▸ The tasks
(A) Please retype the part of the post on stimulus that opens with the words containing "Without more significant" and closes with "general population increase.".
(B) Render this sentence from the post on stimulus in Spanish: "And yet, here we are, damaged but not down, scared but not hopeless."

▸ Text segment
>>>

Wednesday, November 24, 2010

Stimulating the Dead and Incarcerated


With around 310 million people, the United States is the third most populated nation on earth, falling only behind behemoths like China and India. It is so large that many feel it is largely ungovernable, particularly with a slow moving democratic process that appears to be in a state of perpetual elections, fractured by state and local jurisdictions and mired in national blocking and bickering. And yet, here we are, damaged but not down, scared but not hopeless. Go figure. Are we going to heal the gaping wounds that separate the governmental minimalists from Keynesian stimulus seekers?

It does seem that we are likely to see a Congress snailing through critical issues over the next three years with states struggling with how to continue while shouldering untenable deficits and perhaps as much as $3.4 trillion in unfunded government pension obligations. We have a decade or more of “catch-up” for both our employment picture and our housing market. Just about every program favor by the “new incumbents” is based on some kind of reduction in government effort, a need to restore “deficit sanity” to the country.

Without more significant signs of growing consumer demand, tax breaks for employers to hire new people or general tax breaks to put more spending cash in the pockets of our citizens will probably result in increased savings, reduction of existing debt but very little in the way of job creation. What is truly missing from current and expected near-term federal policy-making is any real consideration as to how to increase the one missing ingredient in or current equation: growth, near-term and long-term. Even in the pre-crash go-go days, our modest growth was almost nothing more than a reflection of our general population increase.

<<<

▸ Source data
>>>

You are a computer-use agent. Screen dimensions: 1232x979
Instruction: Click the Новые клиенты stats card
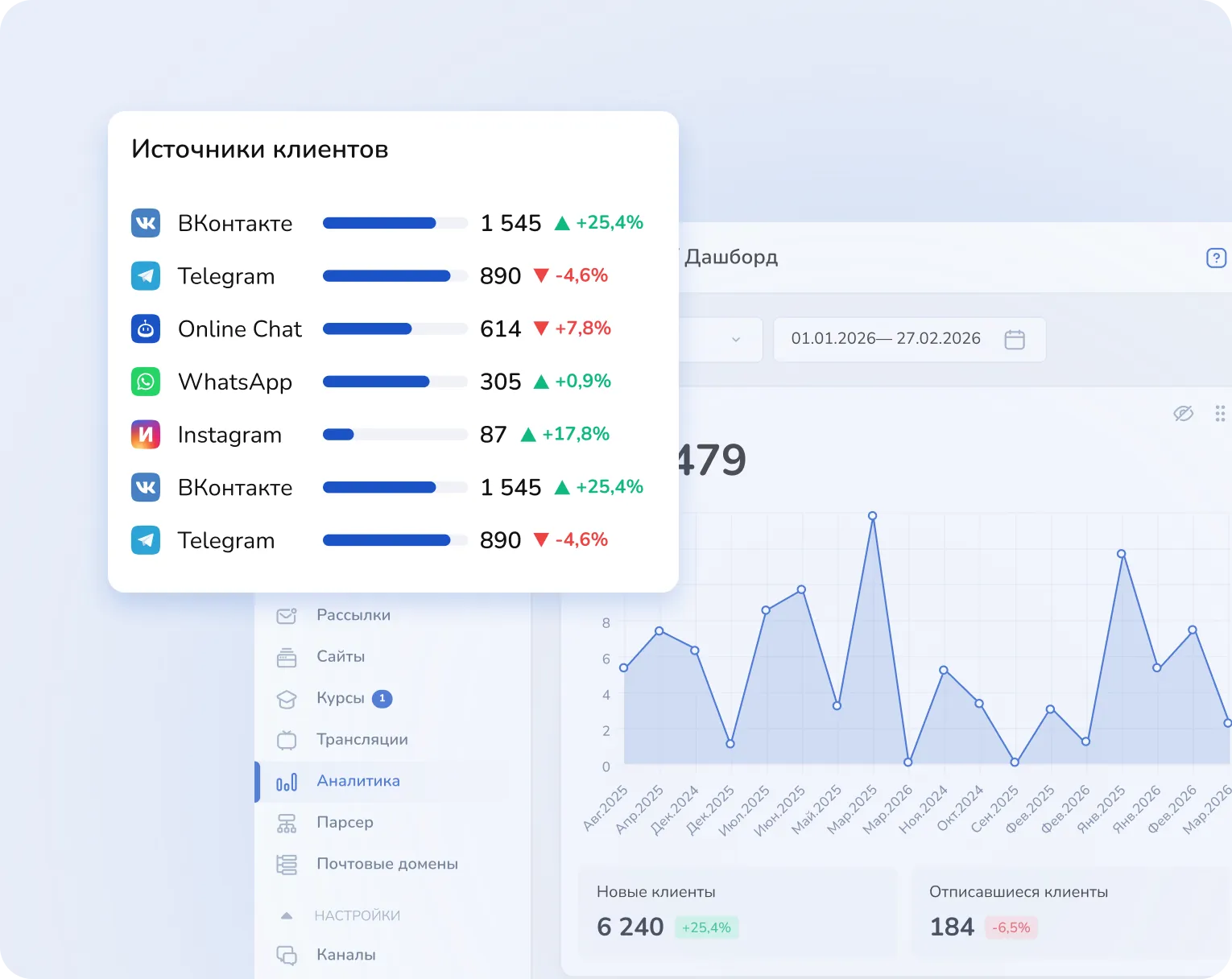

<<<

▸ Exercise responses
(A)
Without more significant signs of growing consumer demand, tax breaks for employers to hire new people or general tax breaks to put more spending cash in the pockets of our citizens will probably result in increased savings, reduction of existing debt but very little in the way of job creation. What is truly missing from current and expected near-term federal policy-making is any real consideration as to how to increase the one missing ingredient in or current equation: growth, near-term and long-term. Even in the pre-crash go-go days, our modest growth was almost nothing more than a reflection of our general population increase.

(B) Y, sin embargo, aquí estamos: dañados pero no derrotados, asustados pero no sin esperanza.